This is a post to record my notes, get help, and log this for a later rust co-hacking/study session.
While working on adding offsite backups to sunbeam.city, I added nightly borg backups to borgbase.
The command in the script to do the daily backup is something like:
docker-compose exec -T db pg_dump -U postgres mastodon_production \
| borg create --progress --compression zstd,3 \
--stdin-name "$BACKUP_NAME" \
ssh://redacted.repo.borgbase.com/./repo::"$BACKUP_NAME" -
I thought borg does deduplication and compression, so I was surprised to see that each day the size of the borg repo was increasing by at least 7GB, even after deduplication and compression. There are not that many new mastodon posts, so I assumed this was something about pgdump changing each day or being non-deterministic in ordering.
Here is the amount of used storage in the borg repository by day, from day 1:
25.81 GB
40.01 GB
47.23 GB
55.98 GB
62.50 GB
From reading online, I learned that often people use physical backups instead of logical backups, for better deduplication with borg. However, as far as I understand, physical backups have the possibility of becoming corrupted if the disc is corrupted, vs. with a logical backup its easier to keep whatever is not corrupted? Also restoring a physical backup requires restoring to the same OS and postgres version.
For these reasons, the logical backup seems more resilient and preferrable to me (or maybe I just need to better understand best practices for working with physical backups).
I also found this tool, pgtricks, that will sort a pgdump and split each table into its own file. This sounds good for working well with borg deduplication. I also read that by default borg uses a “content-defined chunker” which should be somewhat resilient to tables at different places in the file growing (e.g. if an early table grows, it does not mess up deduplication for all later tables), but still splitting each table into a separate file seems like the most sure way to get the best deduplication. More info about borg chunking params is here.
pg_dump_splitsort.py currently reads from a file instead of from stdin, and may overload memory with large tables.

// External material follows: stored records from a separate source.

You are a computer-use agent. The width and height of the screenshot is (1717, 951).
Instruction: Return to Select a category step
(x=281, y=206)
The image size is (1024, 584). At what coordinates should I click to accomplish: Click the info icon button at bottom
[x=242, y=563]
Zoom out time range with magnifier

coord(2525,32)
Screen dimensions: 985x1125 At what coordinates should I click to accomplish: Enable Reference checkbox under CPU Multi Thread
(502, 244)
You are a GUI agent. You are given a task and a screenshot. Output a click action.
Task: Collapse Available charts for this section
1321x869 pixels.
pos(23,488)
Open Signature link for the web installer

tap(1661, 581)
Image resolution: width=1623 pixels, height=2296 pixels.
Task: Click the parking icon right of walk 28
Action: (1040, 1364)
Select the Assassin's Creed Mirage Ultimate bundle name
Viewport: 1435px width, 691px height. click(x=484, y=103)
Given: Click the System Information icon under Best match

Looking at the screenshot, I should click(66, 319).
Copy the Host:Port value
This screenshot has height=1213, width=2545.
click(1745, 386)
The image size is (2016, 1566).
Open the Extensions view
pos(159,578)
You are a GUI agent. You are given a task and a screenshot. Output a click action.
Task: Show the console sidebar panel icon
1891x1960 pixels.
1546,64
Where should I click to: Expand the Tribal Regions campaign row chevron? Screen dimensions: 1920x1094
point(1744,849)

I thought about a modified version that would use an external sort on tables using temporary files, so that it would avoid keeping full tables in memory. I also thought about modifying this to stream stdin as an input, and rewriting in rust, so you could do something like:
pg_dump -U postgres mastodon_production \
| pgdumpsort - \
| borg create --progress --compression zstd,3 \
--stdin-name "$BACKUP_NAME" \
ssh://redacted.repo.borgbase.com/./repo::"$BACKUP_NAME" -
Similar to pgtricks, it could output a prologue.sql, then a .sql file per table, then an epilogue.sql, and perhaps parellelize the sorting and the uploading to borg for each of the tables (not sure if this would improve efficiency or not).
I don’t really know how much any of these different approaches would improve the deduplication rates, or the speed at which the backup happens. So they would need to be implemented and tested.
I also don’t know how common disc corruption is at all, so maybe the physical backup is actually a fine solution and the gains of a sorted logical backup are total edge cases.
I feel weirdly interested by this whole topic, and like I would learn something by trying to get into the details. But pulling myself back from actually doing this for now, as the current version also works fine, and there are other things to do. For production backups, it would also need to be so thoroughly tested, as it would really suck if the sorted dump did not actually contain all the data to restore the backup. So for now, the unsorted pgdump seems like the better option, but this could be an interesting hackathon project or question for rust learning group / class.